-- Material for this task --
···

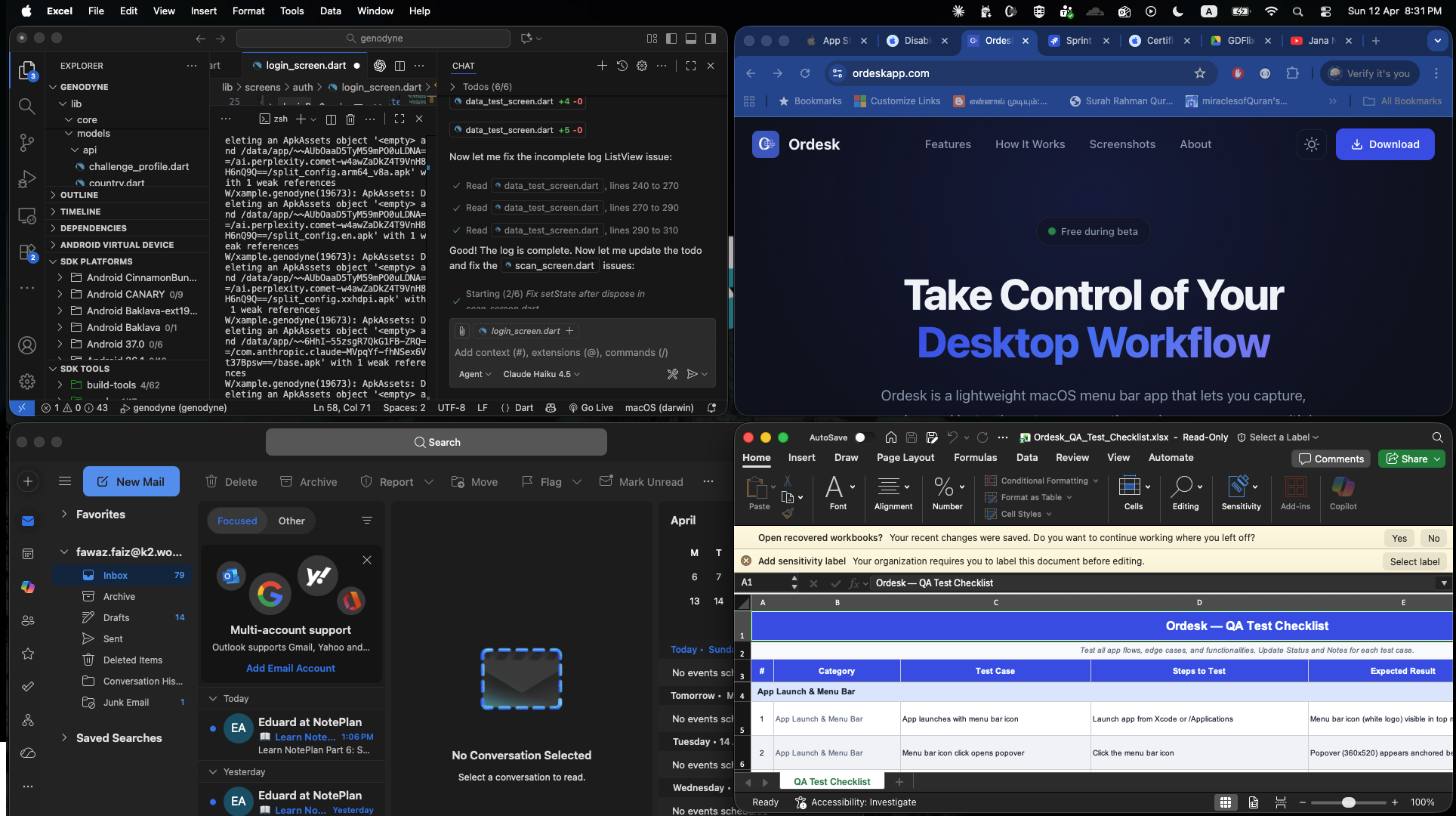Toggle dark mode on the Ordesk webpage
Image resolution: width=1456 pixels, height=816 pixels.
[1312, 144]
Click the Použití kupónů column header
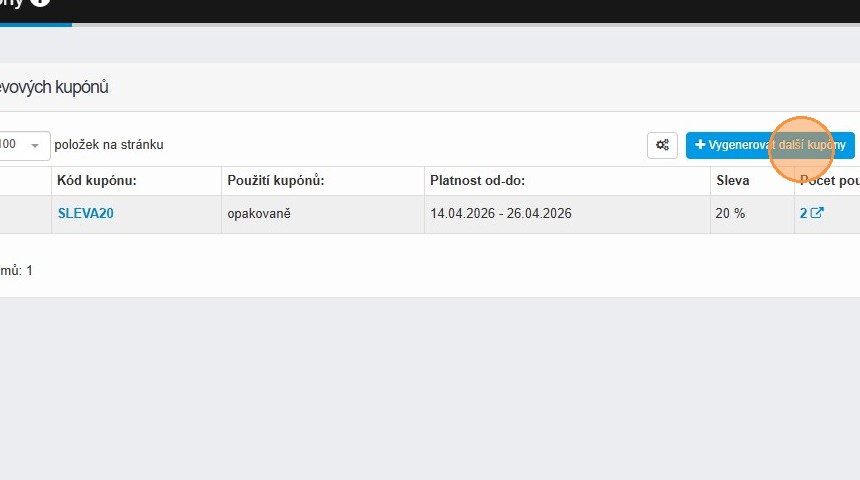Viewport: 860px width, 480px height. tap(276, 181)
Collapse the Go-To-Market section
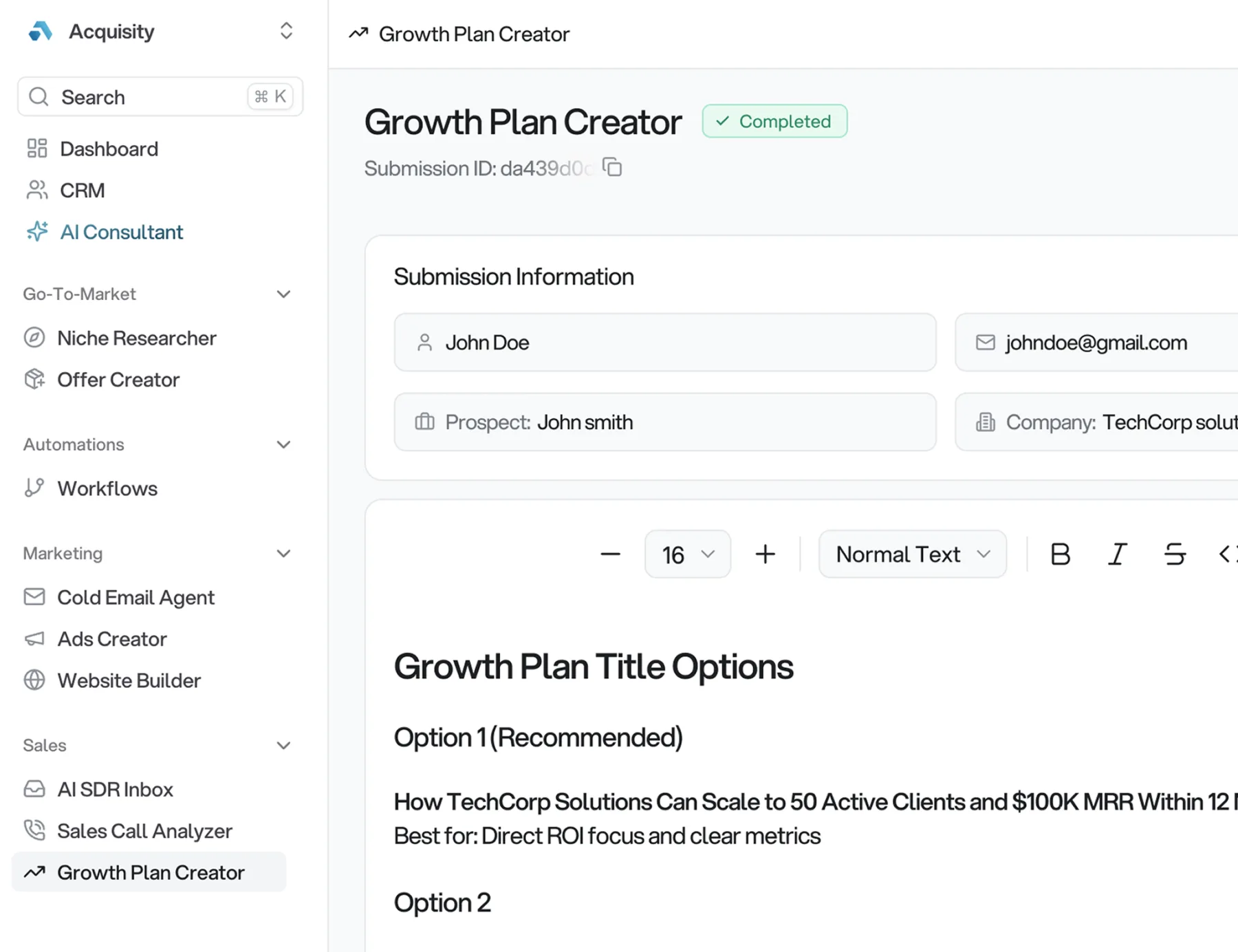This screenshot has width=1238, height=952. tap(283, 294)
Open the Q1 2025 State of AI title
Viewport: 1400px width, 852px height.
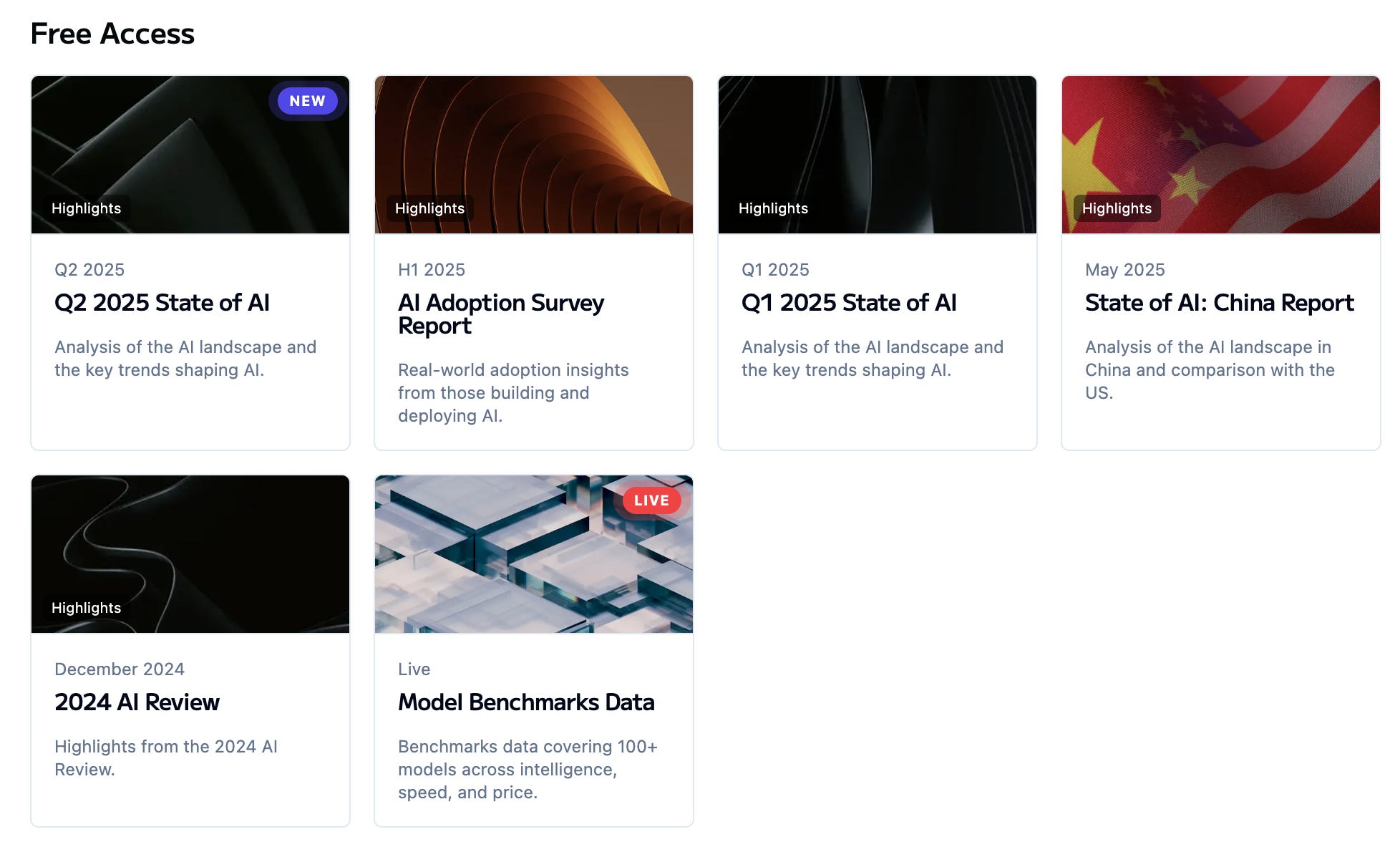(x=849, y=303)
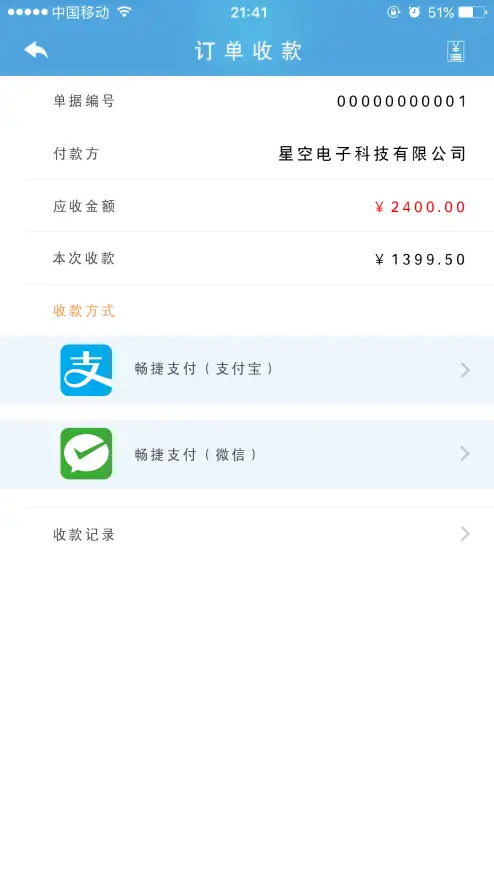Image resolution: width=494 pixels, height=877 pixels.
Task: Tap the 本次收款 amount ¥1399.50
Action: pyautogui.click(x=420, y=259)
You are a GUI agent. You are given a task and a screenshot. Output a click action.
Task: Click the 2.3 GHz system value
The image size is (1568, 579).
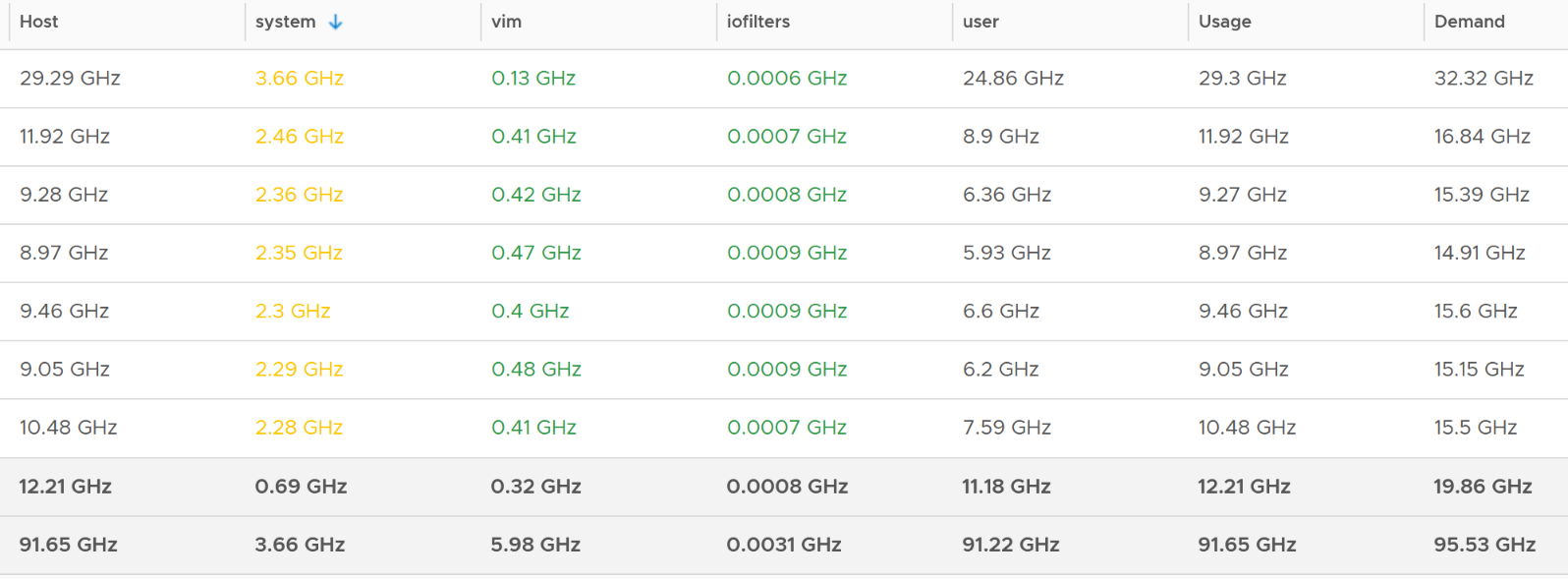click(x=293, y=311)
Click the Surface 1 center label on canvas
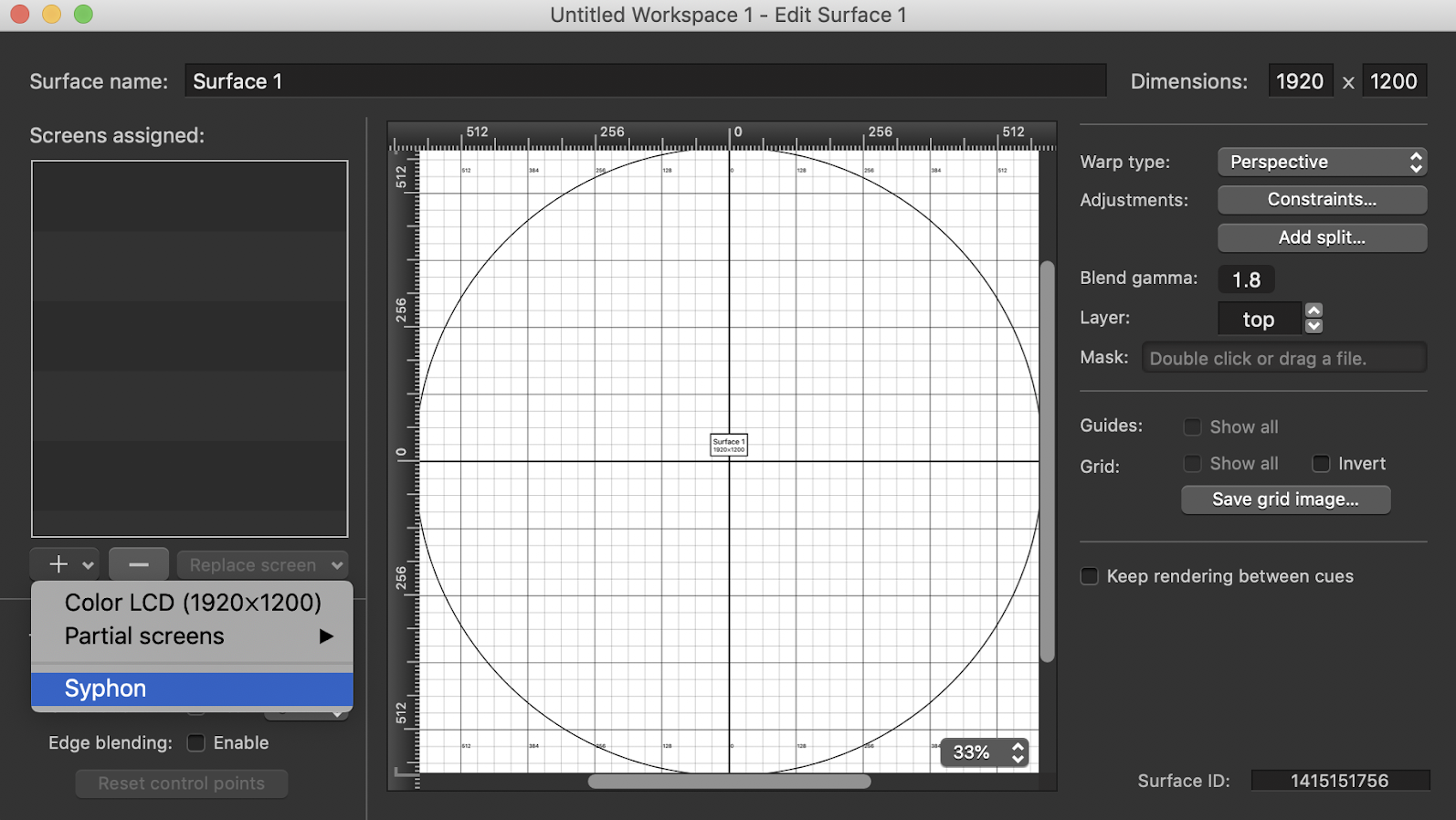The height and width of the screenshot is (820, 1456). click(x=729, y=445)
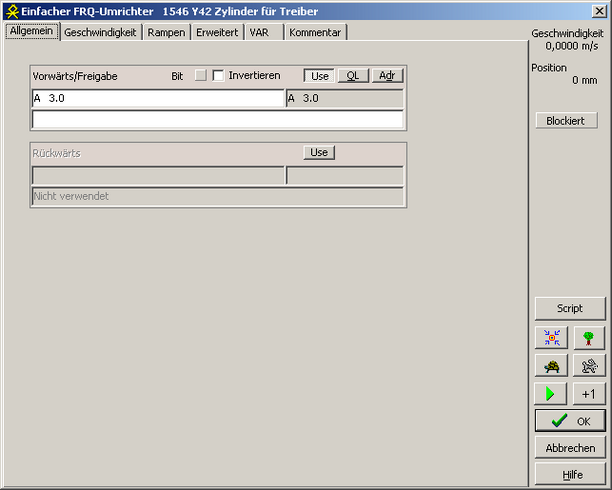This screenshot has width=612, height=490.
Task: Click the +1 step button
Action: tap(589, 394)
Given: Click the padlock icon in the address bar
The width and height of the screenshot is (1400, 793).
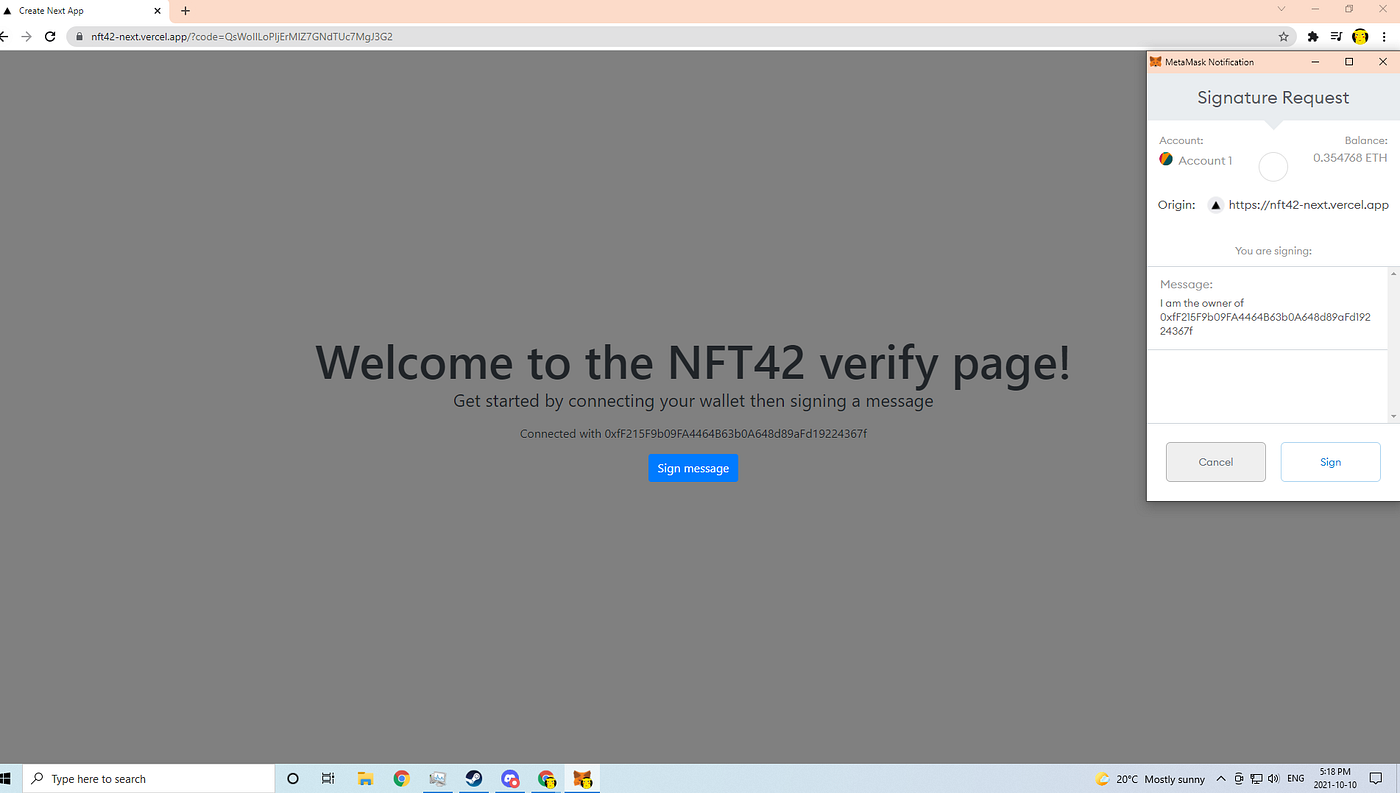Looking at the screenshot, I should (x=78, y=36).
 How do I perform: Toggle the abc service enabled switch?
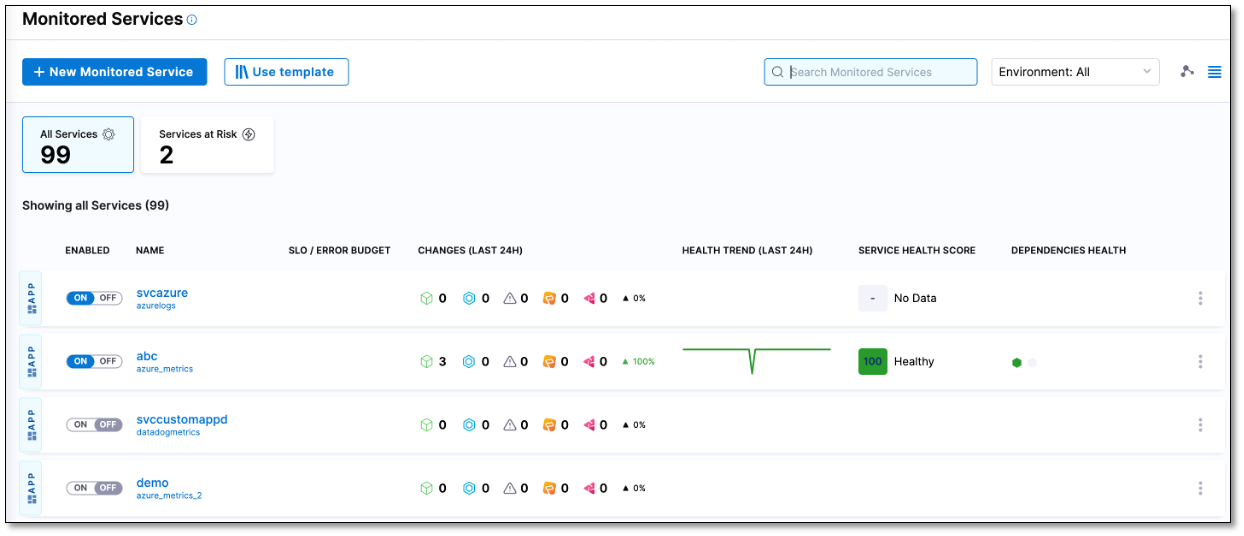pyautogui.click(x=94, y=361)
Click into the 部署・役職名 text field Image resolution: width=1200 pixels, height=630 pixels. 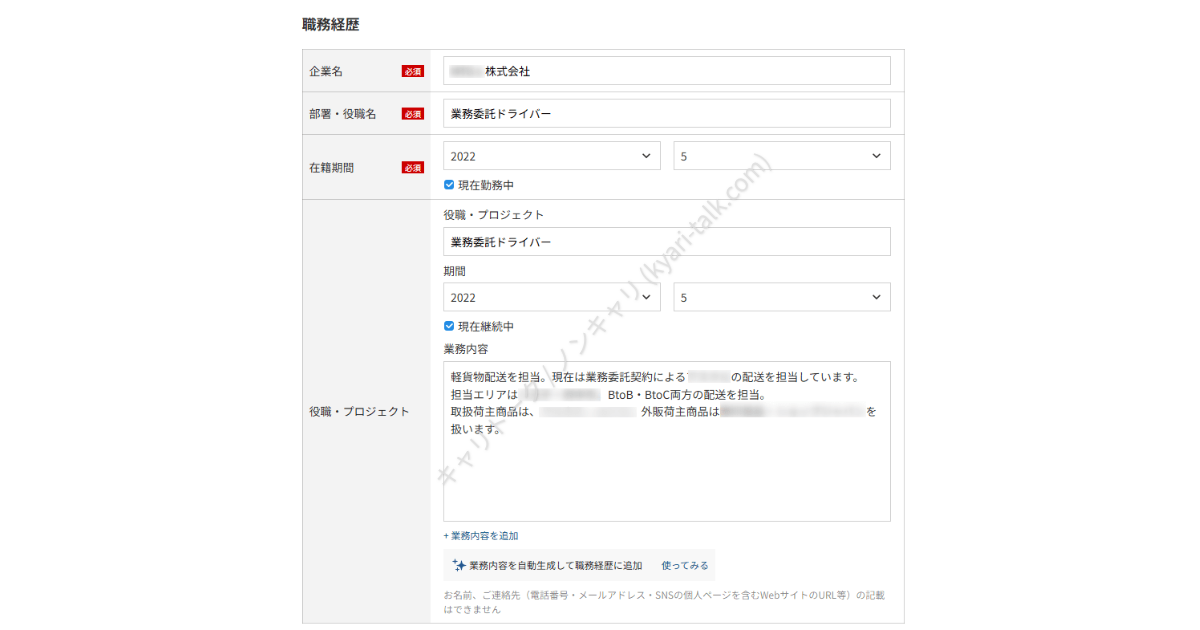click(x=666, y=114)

···

-- Task details --
Can you set out the lines above as a numbered list, from the very first line through the line that contains "Action: pyautogui.click(x=420, y=259)", skipping blank lines and leaving out the pictures?

-- Response to this task --
1. Toggle dark mode on the Ordesk webpage
2. Image resolution: width=1456 pixels, height=816 pixels.
3. [1312, 144]
4. Click the Použití kupónů column header
5. Viewport: 860px width, 480px height. tap(276, 181)
6. Collapse the Go-To-Market section
7. This screenshot has width=1238, height=952. tap(283, 294)
8. Open the Q1 2025 State of AI title
9. Viewport: 1400px width, 852px height.
10. (x=849, y=303)
11. Image resolution: width=494 pixels, height=877 pixels.
12. Task: Tap the 本次收款 amount ¥1399.50
13. Action: pyautogui.click(x=420, y=259)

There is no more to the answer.